Dataset and DataLoader¶
The Dataset
and DataLoader
classes encapsulate the process of
pulling your data from storage and exposing it to your training loop in
batches.
The Dataset
is responsible for accessing and processing single
instances of data.
The DataLoader
pulls instances of data from the Dataset
(either
automatically or with a sampler that you define), collects them in
batches, and returns them for consumption by your training loop. The
DataLoader
works with all kinds of datasets, regardless of the type
of data they contain.
For this tutorial, we’ll be using the Fashion-MNIST dataset provided by
TorchVision. We use torchvision.transforms.Normalize()
to
zero-center and normalize the distribution of the image tile content,
and download both training and validation data splits.
import torch
import torchvision
import torchvision.transforms as transforms
# PyTorch TensorBoard support
from torch.utils.tensorboard import SummaryWriter
from datetime import datetime
transform = transforms.Compose(
[transforms.ToTensor(),
transforms.Normalize((0.5,), (0.5,))])
# Create datasets for training & validation, download if necessary
training_set = torchvision.datasets.FashionMNIST('./data', train=True, transform=transform, download=True)
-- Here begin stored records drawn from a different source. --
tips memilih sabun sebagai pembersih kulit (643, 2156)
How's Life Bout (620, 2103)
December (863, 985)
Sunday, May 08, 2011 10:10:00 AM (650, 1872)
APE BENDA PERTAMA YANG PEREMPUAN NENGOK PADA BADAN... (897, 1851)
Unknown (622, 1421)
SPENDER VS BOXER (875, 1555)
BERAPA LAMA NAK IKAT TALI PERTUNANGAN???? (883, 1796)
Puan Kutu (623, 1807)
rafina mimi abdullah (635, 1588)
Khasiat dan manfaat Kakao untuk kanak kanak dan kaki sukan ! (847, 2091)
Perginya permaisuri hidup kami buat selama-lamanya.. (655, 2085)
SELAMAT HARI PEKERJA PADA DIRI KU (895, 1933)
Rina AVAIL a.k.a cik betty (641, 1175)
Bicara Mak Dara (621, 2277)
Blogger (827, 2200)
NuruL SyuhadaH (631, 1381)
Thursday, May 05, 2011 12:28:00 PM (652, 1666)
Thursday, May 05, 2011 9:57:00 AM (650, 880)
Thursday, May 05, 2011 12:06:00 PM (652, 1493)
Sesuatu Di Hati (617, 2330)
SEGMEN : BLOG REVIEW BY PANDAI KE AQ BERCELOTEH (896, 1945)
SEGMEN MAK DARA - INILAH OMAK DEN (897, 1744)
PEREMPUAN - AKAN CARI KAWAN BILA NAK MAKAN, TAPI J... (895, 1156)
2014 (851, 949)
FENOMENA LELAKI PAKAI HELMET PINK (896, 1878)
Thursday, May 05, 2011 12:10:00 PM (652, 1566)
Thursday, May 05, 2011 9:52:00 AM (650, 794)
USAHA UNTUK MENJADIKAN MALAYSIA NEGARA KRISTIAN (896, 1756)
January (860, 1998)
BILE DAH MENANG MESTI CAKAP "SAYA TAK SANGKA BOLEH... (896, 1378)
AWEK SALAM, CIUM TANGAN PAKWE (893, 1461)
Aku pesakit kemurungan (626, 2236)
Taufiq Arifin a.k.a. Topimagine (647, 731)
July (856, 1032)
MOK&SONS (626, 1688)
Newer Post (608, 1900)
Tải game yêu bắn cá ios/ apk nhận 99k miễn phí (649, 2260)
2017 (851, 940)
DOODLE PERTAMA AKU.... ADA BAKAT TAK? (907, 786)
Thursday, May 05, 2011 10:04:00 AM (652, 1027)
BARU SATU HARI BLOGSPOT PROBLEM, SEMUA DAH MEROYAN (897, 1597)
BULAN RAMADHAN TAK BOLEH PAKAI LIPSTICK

validation_set = torchvision.datasets.FashionMNIST('./data', train=False, transform=transform, download=True)
# Create data loaders for our datasets; shuffle for training, not for validation
training_loader = torch.utils.data.DataLoader(training_set, batch_size=4, shuffle=True)
validation_loader = torch.utils.data.DataLoader(validation_set, batch_size=4, shuffle=False)
# Class labels
classes = ('T-shirt/top', 'Trouser', 'Pullover', 'Dress', 'Coat',
'Sandal', 'Shirt', 'Sneaker', 'Bag', 'Ankle Boot')
# Report split sizes
print('Training set has {} instances'.format(len(training_set)))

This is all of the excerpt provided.